On Anger

I’ve had a long and complex relationship with anger. It was a creature I battled when I was young, a presence I was aware of as I grew, and a facet of me that I focused on understanding into adulthood. But I have been so focused on knowing and managing my anger for so long, and have so thoroughly learned to distance myself from it, that somewhere along the way I stopped recognising its emergence or existence at all. Which is kind of a terrifying thought, because surely anger serves a purpose? At its most powerful, expressing it is cathartic and may even be healing, should the recipient of the force of it understand or welcome it. At its worst, it can get messy, which was the spectre that goaded me to continue on the path of distancing myself from anger for so long. Being mindful, owning my emotions and zooming out to get perspective always felt like the positive, wholesome things to do. But I find myself wondering if that is healthy or even right. What if anger is the thing you need to traverse to find some clarity, or truth, or answer? What if anger is the best way to express your perspective? What if anger helps you meet someone, in courage, on some distant, desolate branch? What if anger sets you free?

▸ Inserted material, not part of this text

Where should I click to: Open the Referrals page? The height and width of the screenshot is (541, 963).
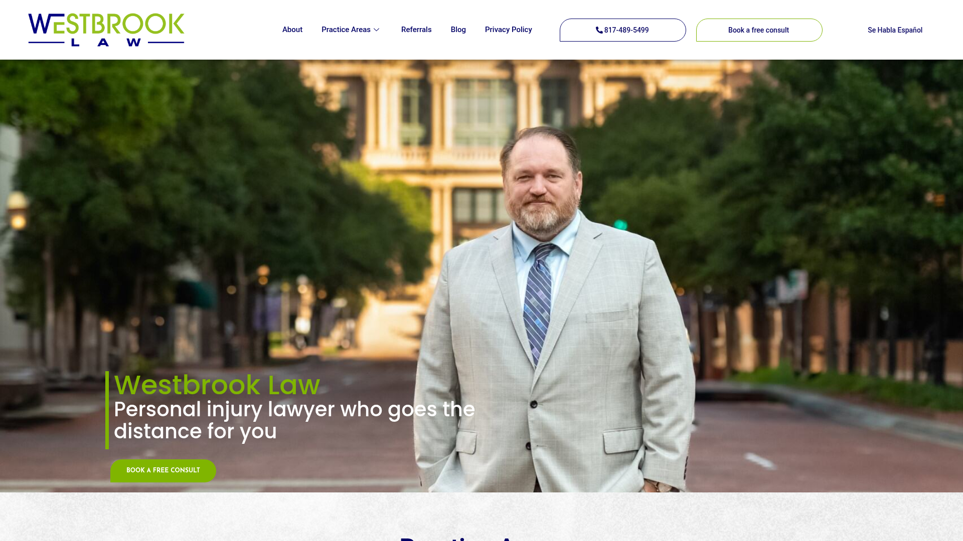point(416,30)

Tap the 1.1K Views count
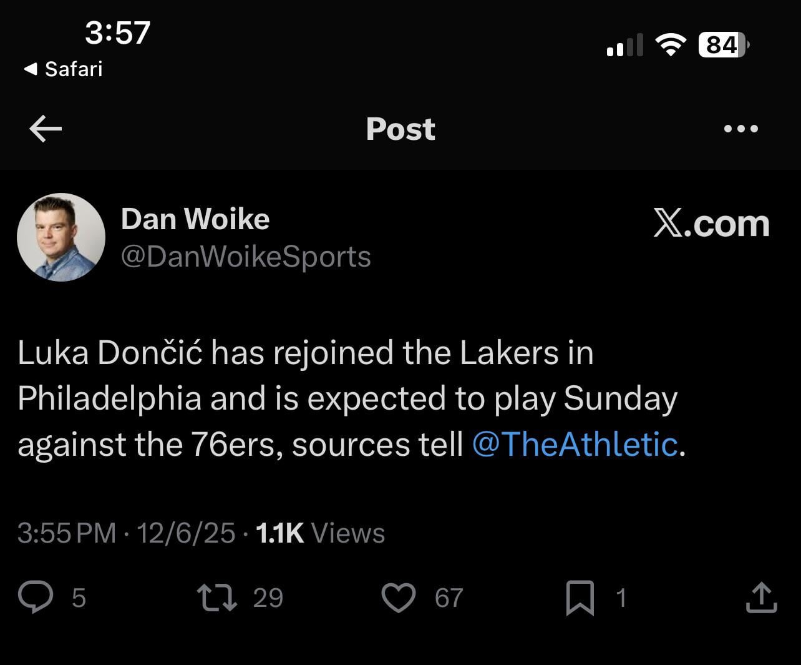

This relationship with anger – truly, a fear of it and what it can bring forth – must not be serving me. For all my circumspect, for all my gentle prodding, for all my mindful curiosity, I have lost my sensitivity to anger, to what it feels like, what that brewing inside me means. It has been replaced by cold detachment, and an inability to articulate the ebb and flow of feeling – a concept so absolutely foreign to me that this realisation hit me like a wave. I know feeling. So, not feeling means not me. Which means I must find a way back to anger, a way to recognise it, feel it, observe it, express it, dig into it, ride it, emerge from it. I want to navigate through that craggy terrain, because I think there’s freedom, glinting there, on the other side of anger’s expanse.